EXCERPTED DATA:
[Start]
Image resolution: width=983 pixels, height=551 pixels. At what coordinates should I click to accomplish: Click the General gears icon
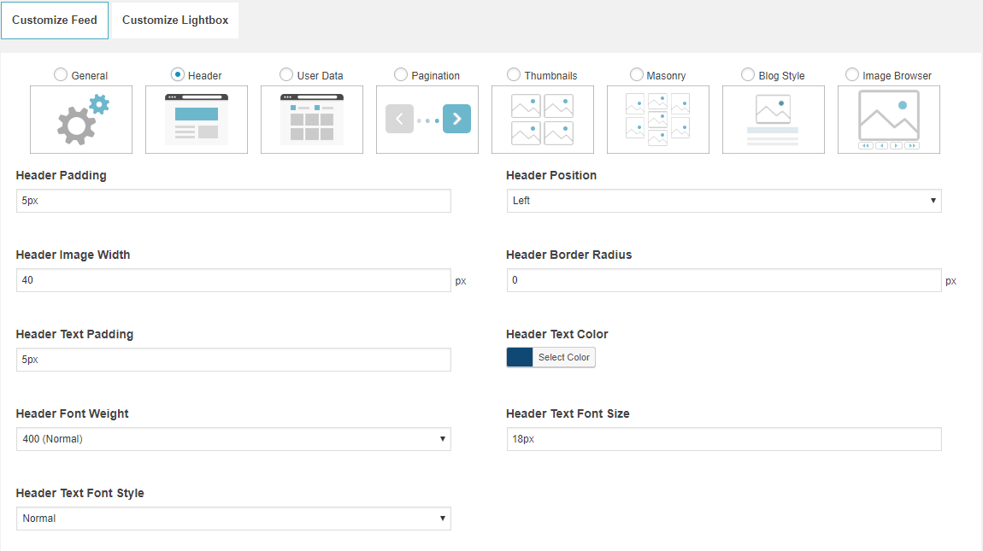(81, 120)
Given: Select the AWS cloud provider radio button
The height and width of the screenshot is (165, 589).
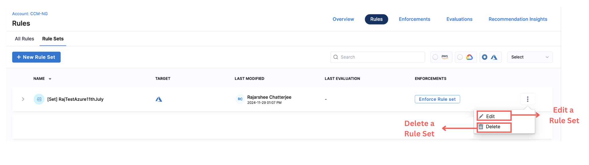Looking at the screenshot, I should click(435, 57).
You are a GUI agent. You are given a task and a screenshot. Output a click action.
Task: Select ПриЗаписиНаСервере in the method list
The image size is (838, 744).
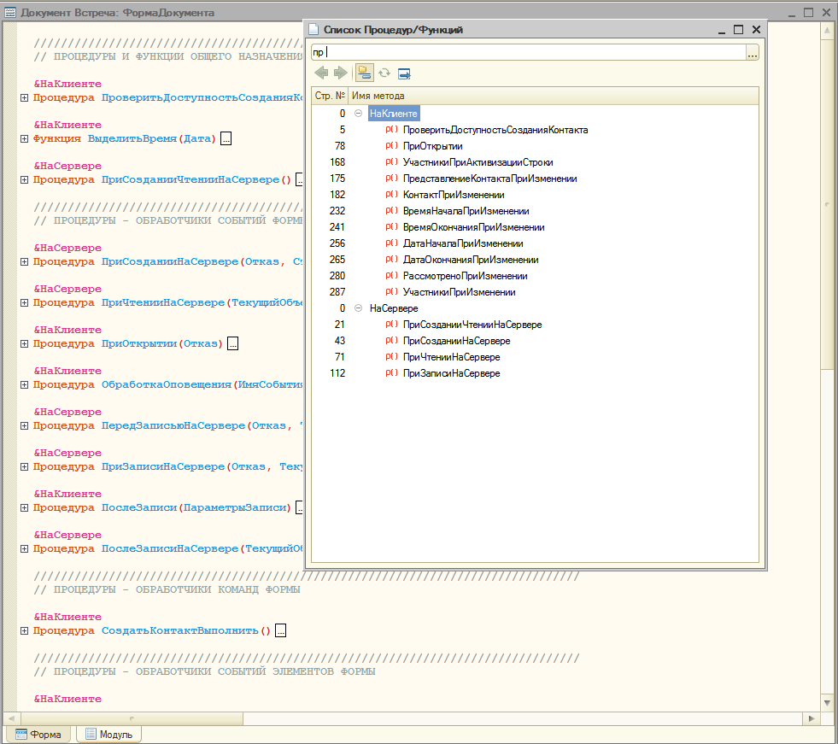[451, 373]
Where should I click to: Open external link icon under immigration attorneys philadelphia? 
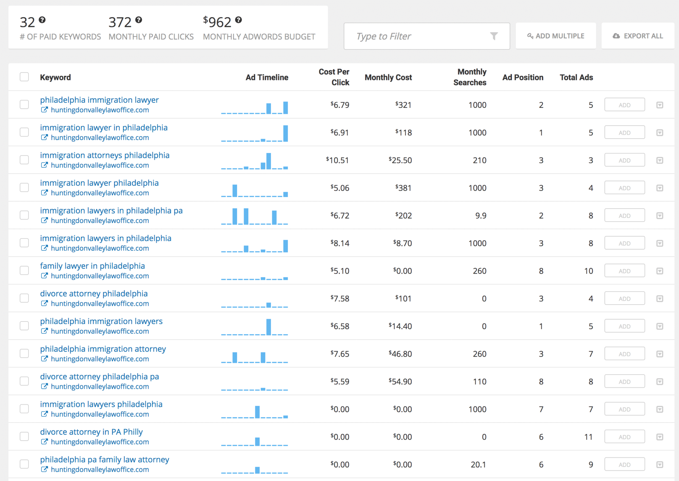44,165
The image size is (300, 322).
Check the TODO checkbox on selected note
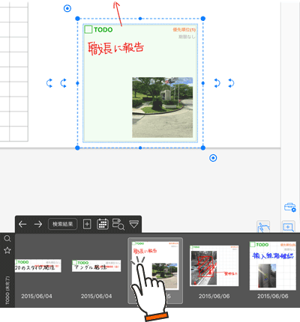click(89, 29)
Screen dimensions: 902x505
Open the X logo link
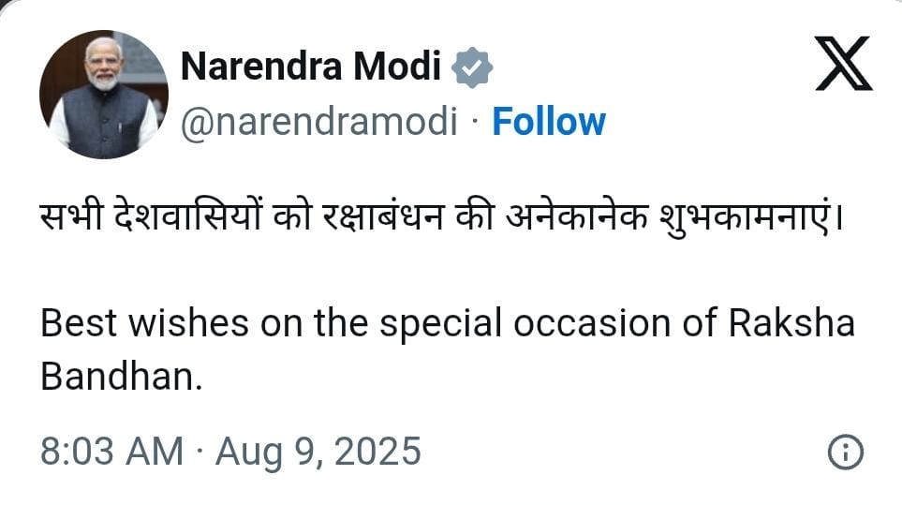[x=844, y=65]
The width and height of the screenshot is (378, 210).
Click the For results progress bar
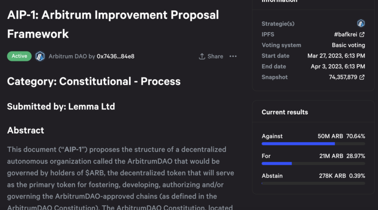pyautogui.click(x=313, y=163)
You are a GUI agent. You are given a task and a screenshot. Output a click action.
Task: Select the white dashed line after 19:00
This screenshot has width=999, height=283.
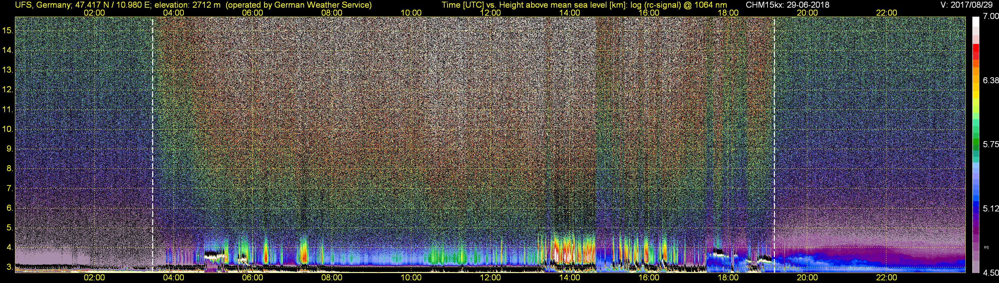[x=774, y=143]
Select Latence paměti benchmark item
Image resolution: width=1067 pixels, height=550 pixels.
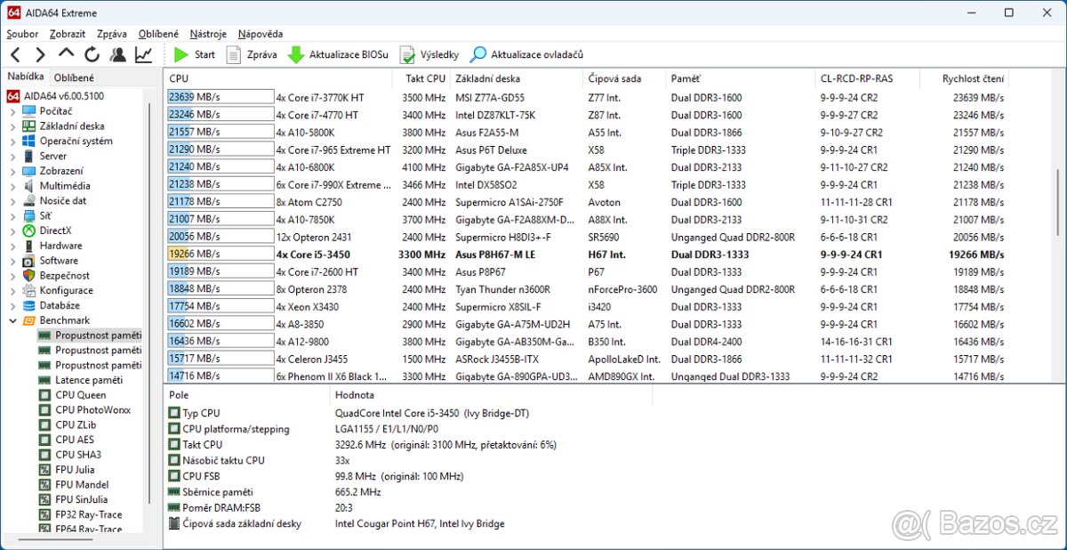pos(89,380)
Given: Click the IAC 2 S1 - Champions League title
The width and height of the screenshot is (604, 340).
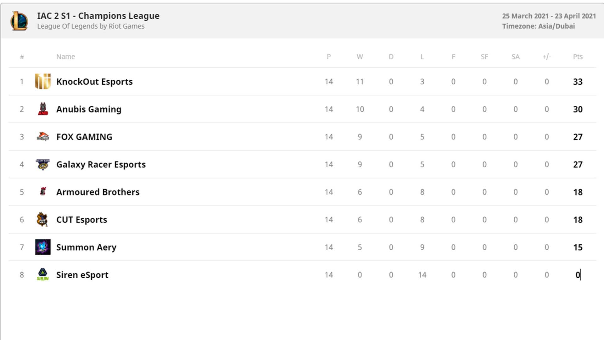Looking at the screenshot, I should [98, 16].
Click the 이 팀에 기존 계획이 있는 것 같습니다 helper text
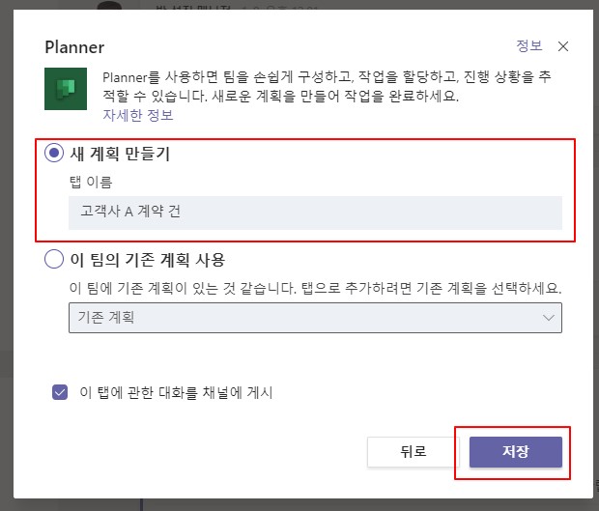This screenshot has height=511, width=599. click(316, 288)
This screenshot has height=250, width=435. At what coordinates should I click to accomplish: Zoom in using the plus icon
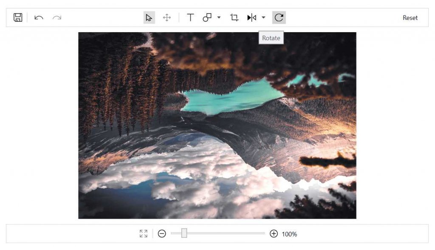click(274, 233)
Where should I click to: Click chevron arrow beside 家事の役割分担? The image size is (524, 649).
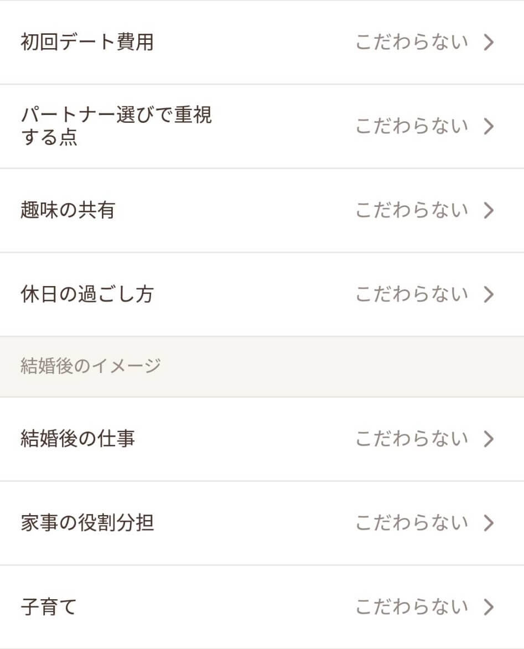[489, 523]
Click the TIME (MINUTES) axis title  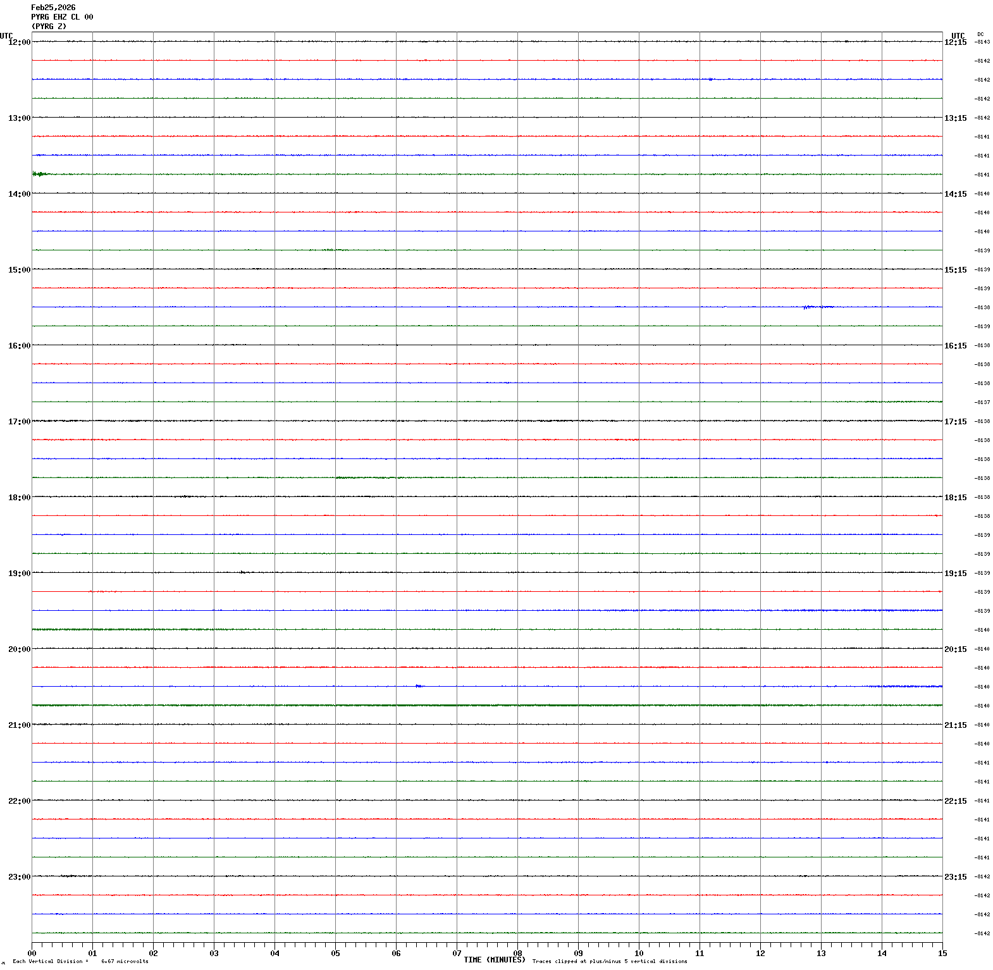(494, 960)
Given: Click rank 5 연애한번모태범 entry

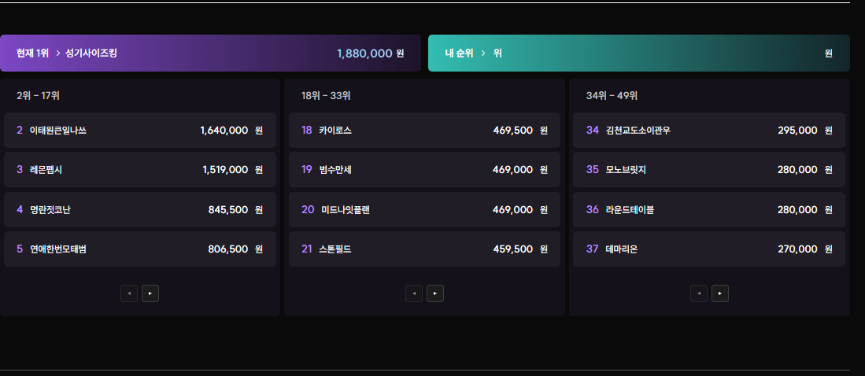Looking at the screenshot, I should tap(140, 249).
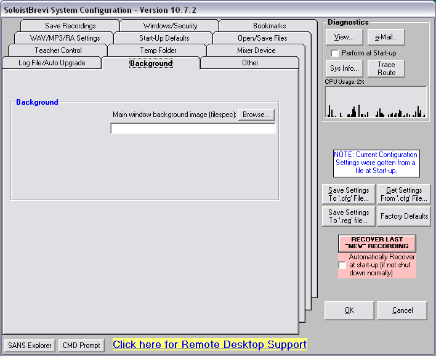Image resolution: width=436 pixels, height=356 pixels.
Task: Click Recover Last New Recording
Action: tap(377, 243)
[End]
Render the lines from the one containing "Given: Select the" through the one containing "Looking at the screenshot, I should click(435, 57).", both included, as a Markdown table with columns Number and Line. Skip blank lines and leave the pictures out.

| Number | Line |
|---|---|
| 1 | Given: Select the AWS cloud provider radio button |
| 2 | The height and width of the screenshot is (165, 589). |
| 3 | Looking at the screenshot, I should click(435, 57). |